EXERCISE DESCRIPTION: Return every line below that contains the string "Select".

Entries for locating text and elements:

□ □ □ □ □

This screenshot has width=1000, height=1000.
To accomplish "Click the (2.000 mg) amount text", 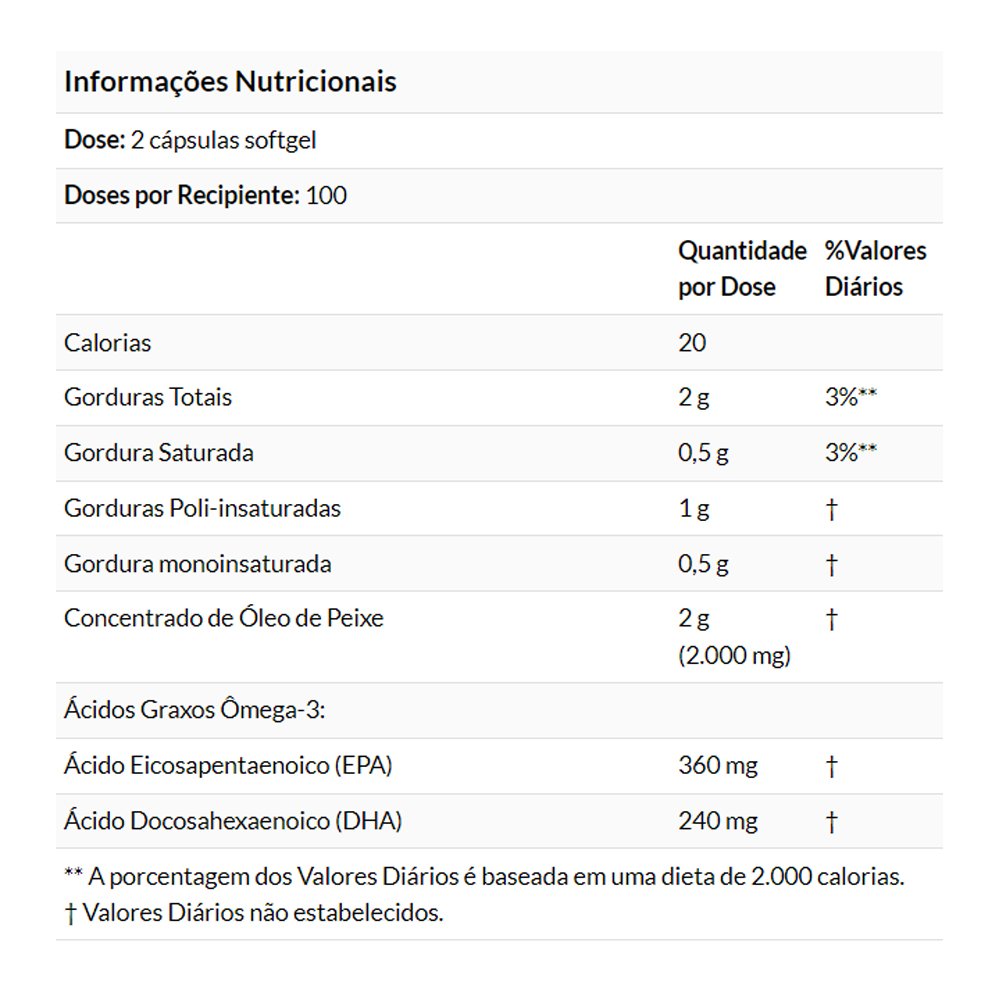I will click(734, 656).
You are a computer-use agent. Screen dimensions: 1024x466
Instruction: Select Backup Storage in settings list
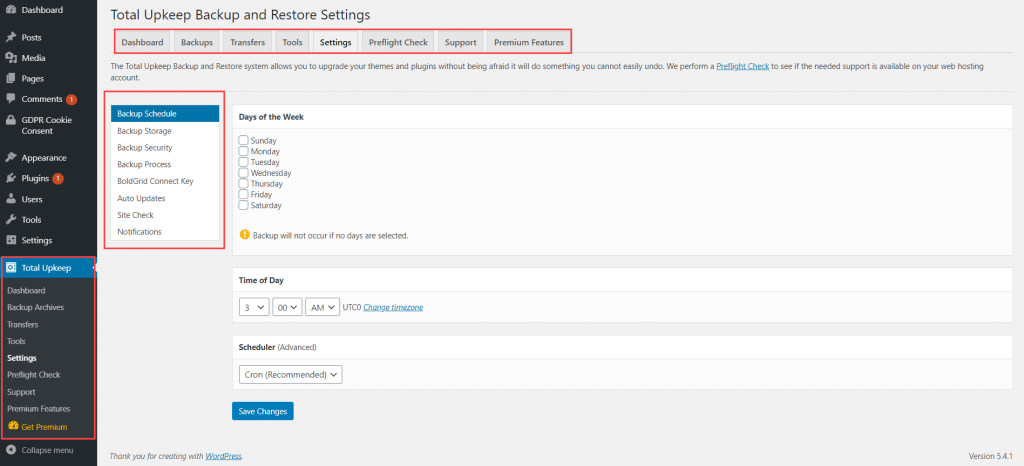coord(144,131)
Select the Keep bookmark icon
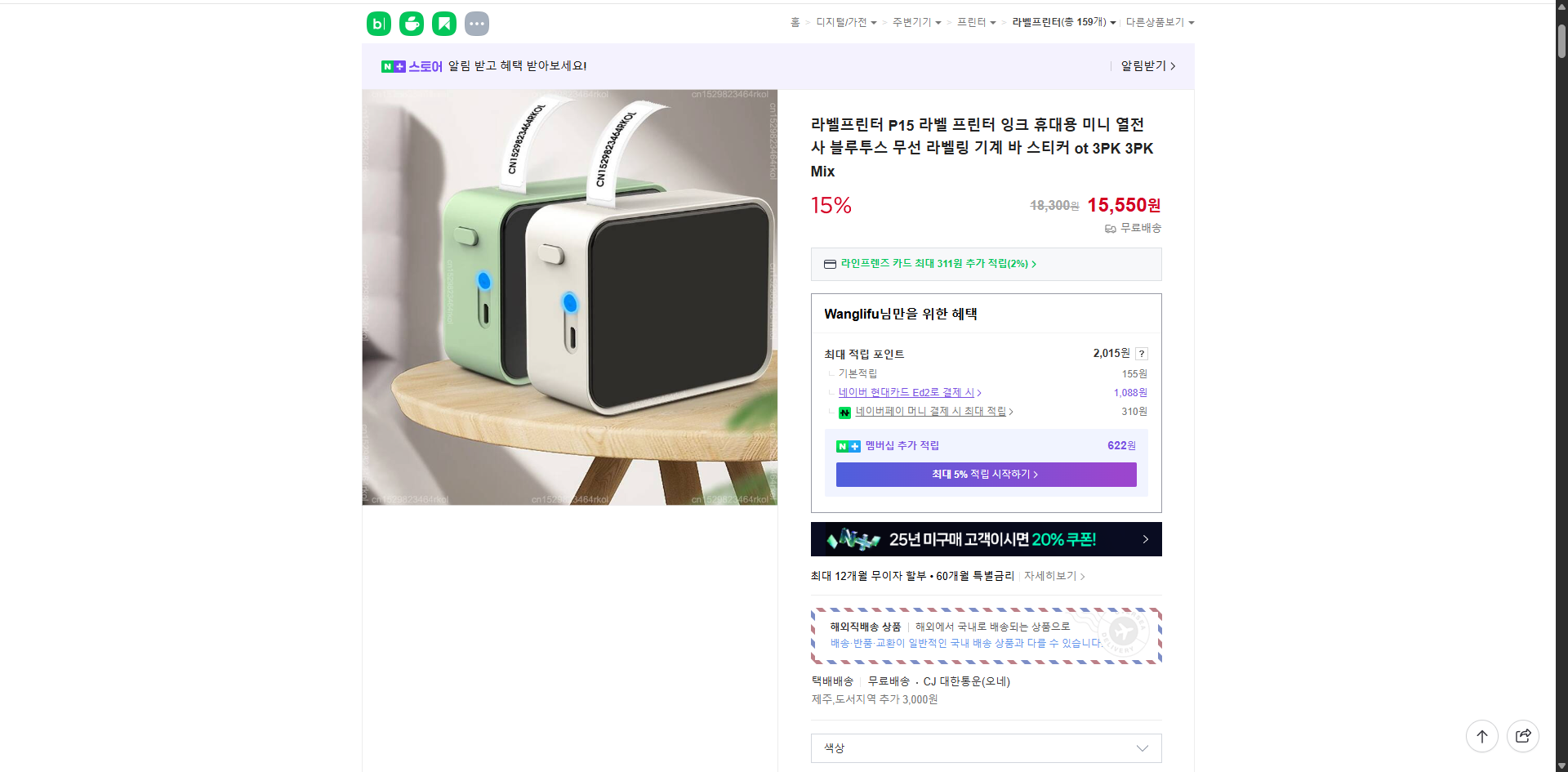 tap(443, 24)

□ □ □ □ □

TASK OUTPUT:
Instruction: Select Backup Storage in settings list
Select the Keep bookmark icon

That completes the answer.